» Available data:
● ● ● ● ●
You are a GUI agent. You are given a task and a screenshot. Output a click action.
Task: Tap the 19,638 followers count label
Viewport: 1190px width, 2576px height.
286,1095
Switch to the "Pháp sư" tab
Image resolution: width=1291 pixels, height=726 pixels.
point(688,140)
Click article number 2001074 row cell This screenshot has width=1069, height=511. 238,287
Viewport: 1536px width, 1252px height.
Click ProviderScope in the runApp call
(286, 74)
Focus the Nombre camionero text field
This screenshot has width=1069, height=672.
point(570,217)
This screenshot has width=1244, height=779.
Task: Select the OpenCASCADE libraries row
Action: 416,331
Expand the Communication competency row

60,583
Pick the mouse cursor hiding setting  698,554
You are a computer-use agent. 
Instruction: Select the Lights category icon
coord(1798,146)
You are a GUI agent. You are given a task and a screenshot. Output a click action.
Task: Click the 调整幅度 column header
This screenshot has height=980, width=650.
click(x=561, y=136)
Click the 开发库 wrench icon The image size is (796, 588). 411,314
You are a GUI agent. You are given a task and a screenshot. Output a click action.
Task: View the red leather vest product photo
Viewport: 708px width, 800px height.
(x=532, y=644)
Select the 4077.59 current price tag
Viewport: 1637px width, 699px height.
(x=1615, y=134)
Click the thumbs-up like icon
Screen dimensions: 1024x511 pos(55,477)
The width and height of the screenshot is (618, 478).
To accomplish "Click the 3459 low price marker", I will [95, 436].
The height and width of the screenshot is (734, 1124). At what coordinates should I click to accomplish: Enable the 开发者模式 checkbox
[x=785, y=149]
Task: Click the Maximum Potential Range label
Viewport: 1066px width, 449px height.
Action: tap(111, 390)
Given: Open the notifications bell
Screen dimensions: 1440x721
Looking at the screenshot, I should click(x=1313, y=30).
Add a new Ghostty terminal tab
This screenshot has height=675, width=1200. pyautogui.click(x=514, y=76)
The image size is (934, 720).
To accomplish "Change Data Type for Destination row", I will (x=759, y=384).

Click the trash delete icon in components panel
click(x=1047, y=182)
● ● ● ● ●
» Activity: The reply is to be an exact repeat of the records above.

» Result of this task:
You are a GUI agent. You are given a task and a screenshot. Output a click action.
Task: Tap the 19,638 followers count label
Viewport: 1190px width, 2576px height.
286,1095
Switch to the "Pháp sư" tab
Image resolution: width=1291 pixels, height=726 pixels.
point(688,140)
Click article number 2001074 row cell This screenshot has width=1069, height=511. 238,287
Viewport: 1536px width, 1252px height.
Click ProviderScope in the runApp call
(286, 74)
Focus the Nombre camionero text field
This screenshot has width=1069, height=672.
point(570,217)
This screenshot has width=1244, height=779.
Task: Select the OpenCASCADE libraries row
Action: 416,331
Expand the Communication competency row

60,583
Pick the mouse cursor hiding setting  698,554
You are a computer-use agent. 
Instruction: Select the Lights category icon
coord(1798,146)
You are a GUI agent. You are given a task and a screenshot. Output a click action.
Task: Click the 调整幅度 column header
This screenshot has height=980, width=650.
click(x=561, y=136)
Click the 开发库 wrench icon The image size is (796, 588). 411,314
You are a GUI agent. You are given a task and a screenshot. Output a click action.
Task: View the red leather vest product photo
Viewport: 708px width, 800px height.
(x=532, y=644)
Select the 4077.59 current price tag
Viewport: 1637px width, 699px height.
(x=1615, y=134)
Click the thumbs-up like icon
Screen dimensions: 1024x511 pos(55,477)
The width and height of the screenshot is (618, 478).
To accomplish "Click the 3459 low price marker", I will [95, 436].
The height and width of the screenshot is (734, 1124). At what coordinates should I click to accomplish: Enable the 开发者模式 checkbox
[x=785, y=149]
Task: Click the Maximum Potential Range label
Viewport: 1066px width, 449px height.
Action: tap(111, 390)
Given: Open the notifications bell
Screen dimensions: 1440x721
Looking at the screenshot, I should click(x=1313, y=30).
Add a new Ghostty terminal tab
This screenshot has height=675, width=1200. pyautogui.click(x=514, y=76)
The image size is (934, 720).
To accomplish "Change Data Type for Destination row", I will (x=759, y=384).

Click the trash delete icon in components panel
click(x=1047, y=182)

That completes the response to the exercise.